§ **What this task involves**:
Please restate exactly what appears in the records below from the first line to the line where "Task: Click the document" is, that line included.

§ **Provided information**:
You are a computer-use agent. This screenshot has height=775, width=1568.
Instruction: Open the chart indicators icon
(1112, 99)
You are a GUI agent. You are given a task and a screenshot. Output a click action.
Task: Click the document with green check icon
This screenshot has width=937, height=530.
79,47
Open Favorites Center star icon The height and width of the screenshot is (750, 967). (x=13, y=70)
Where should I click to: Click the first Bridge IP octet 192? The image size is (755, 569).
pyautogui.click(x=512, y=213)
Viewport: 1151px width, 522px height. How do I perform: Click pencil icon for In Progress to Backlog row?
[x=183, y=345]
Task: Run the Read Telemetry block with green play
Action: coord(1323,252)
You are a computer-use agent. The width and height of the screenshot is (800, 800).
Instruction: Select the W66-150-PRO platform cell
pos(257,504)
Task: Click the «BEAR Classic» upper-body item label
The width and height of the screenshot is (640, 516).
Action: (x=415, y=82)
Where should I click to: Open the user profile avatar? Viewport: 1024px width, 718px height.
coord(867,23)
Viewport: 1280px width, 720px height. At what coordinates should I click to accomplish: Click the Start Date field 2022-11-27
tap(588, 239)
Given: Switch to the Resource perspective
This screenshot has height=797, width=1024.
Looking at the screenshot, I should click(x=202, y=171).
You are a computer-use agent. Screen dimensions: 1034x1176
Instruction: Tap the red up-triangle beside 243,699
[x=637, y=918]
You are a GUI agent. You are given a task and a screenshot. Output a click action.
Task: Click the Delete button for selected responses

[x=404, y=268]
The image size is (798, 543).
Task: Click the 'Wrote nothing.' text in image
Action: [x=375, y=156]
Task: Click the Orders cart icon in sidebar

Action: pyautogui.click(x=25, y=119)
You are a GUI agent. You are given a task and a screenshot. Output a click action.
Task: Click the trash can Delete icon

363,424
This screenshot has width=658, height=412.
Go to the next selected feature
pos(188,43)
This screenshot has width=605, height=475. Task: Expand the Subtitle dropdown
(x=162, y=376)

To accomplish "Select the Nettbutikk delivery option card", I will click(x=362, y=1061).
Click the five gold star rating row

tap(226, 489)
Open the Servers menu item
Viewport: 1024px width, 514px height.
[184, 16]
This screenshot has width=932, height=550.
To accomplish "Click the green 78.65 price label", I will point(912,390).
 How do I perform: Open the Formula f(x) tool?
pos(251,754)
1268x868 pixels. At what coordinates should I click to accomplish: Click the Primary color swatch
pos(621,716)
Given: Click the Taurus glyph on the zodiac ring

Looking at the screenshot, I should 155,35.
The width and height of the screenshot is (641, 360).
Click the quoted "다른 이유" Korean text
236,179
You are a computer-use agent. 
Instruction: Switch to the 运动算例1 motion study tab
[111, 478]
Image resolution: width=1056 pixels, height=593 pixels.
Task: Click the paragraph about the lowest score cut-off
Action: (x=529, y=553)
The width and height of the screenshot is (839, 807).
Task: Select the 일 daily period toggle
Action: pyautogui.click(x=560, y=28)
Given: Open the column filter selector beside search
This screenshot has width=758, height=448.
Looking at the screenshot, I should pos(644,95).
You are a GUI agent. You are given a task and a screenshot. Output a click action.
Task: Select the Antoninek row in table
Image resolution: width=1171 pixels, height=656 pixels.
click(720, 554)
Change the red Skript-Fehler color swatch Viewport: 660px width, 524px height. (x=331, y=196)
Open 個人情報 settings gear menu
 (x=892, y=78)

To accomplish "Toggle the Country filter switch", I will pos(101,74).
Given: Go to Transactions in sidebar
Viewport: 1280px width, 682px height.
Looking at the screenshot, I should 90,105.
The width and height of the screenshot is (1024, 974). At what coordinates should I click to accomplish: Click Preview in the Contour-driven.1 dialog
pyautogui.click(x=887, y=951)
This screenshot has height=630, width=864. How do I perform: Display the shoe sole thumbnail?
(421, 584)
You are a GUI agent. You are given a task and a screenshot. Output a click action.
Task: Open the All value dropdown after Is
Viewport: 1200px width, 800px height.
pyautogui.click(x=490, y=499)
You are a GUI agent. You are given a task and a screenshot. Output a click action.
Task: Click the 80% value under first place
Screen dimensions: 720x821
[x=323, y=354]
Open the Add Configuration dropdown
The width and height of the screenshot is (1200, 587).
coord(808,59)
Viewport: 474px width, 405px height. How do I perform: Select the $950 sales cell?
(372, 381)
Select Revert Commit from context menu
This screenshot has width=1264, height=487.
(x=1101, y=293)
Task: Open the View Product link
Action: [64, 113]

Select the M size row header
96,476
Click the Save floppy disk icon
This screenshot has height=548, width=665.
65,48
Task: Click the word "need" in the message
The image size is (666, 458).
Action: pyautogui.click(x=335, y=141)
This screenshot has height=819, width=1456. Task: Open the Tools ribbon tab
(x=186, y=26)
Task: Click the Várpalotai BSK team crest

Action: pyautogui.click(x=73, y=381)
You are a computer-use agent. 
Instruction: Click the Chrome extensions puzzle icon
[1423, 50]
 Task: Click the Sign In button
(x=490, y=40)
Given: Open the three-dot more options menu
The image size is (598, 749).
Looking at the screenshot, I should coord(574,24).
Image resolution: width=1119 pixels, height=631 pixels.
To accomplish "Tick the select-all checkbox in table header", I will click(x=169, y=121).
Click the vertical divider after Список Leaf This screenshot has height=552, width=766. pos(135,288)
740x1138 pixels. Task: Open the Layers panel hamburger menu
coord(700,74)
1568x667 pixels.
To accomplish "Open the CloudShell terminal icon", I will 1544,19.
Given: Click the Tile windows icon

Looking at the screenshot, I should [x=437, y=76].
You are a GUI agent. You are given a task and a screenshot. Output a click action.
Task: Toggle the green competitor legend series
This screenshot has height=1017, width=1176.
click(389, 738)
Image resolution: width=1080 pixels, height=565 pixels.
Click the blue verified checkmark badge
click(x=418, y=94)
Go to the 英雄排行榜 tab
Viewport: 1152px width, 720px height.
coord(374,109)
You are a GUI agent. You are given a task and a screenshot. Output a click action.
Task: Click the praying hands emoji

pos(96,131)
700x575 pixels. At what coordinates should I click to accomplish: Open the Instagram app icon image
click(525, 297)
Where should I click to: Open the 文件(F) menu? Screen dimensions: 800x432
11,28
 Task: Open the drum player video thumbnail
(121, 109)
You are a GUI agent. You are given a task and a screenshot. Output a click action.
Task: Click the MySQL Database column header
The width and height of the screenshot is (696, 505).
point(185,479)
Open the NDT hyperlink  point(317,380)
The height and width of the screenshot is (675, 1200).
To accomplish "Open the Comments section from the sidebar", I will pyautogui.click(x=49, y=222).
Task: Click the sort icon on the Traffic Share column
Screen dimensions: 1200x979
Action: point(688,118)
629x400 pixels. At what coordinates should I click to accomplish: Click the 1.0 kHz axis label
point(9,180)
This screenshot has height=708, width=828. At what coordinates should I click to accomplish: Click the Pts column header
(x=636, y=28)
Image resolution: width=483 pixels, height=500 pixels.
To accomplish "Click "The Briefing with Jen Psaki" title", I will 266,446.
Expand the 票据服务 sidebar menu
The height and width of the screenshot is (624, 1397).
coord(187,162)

§ **Answer to the problem**:
You are a computer-use agent. This screenshot has height=775, width=1568.
Instruction: Open the chart indicators icon
(1112, 99)
You are a GUI agent. You are given a task and a screenshot. Output a click action.
Task: Click the document with green check icon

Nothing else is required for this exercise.